## What is required
Transcribe the line that contains "Given: Click the Cancel button" and every line after it to the end of the records, exactly and nothing else. Skip the pictures.

## Recorded information
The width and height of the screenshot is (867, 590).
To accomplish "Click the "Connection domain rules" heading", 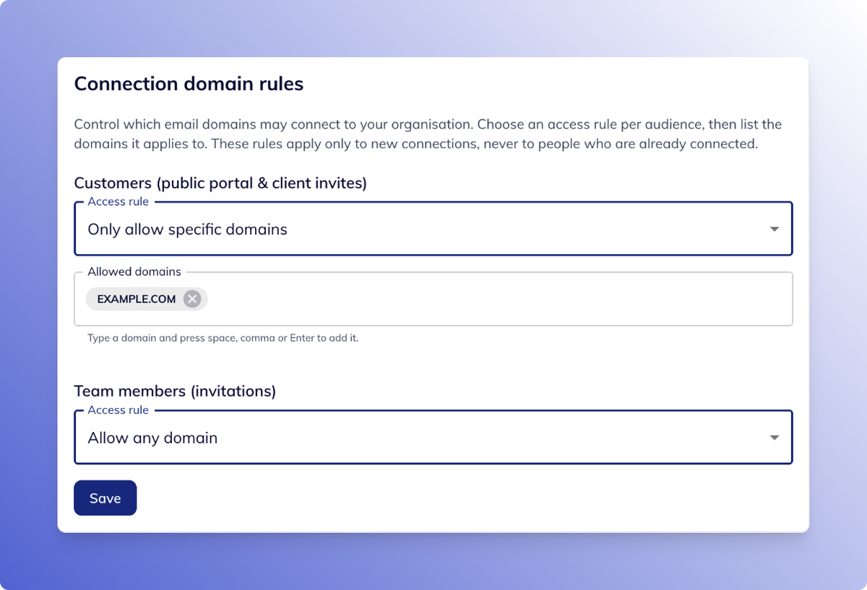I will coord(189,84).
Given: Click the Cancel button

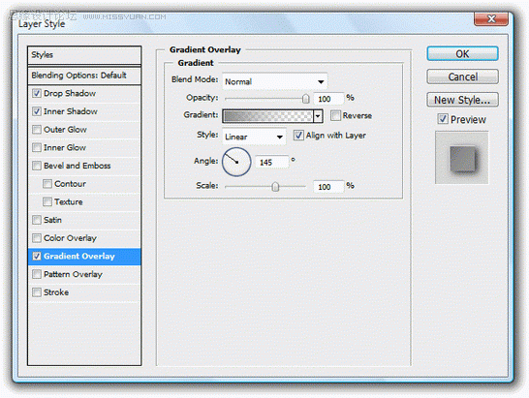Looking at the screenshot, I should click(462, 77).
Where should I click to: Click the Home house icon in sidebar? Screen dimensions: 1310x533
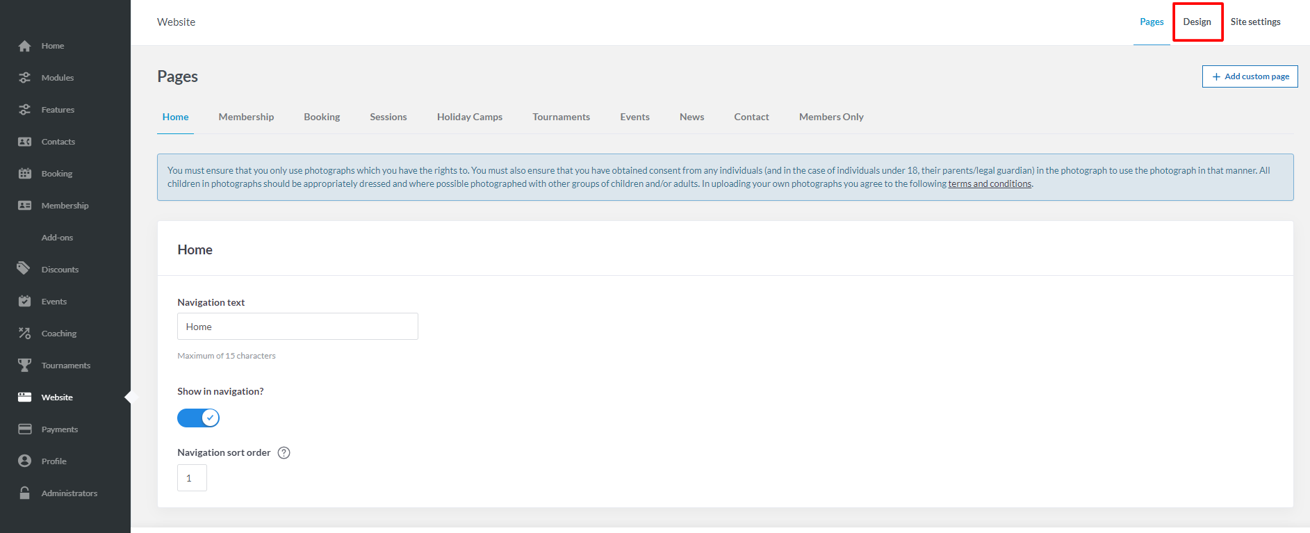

## Answer to the exercise
Given: Click the Cancel button

Looking at the screenshot, I should click(462, 77).
Where should I click to: Click the Home house icon in sidebar? Screen dimensions: 1310x533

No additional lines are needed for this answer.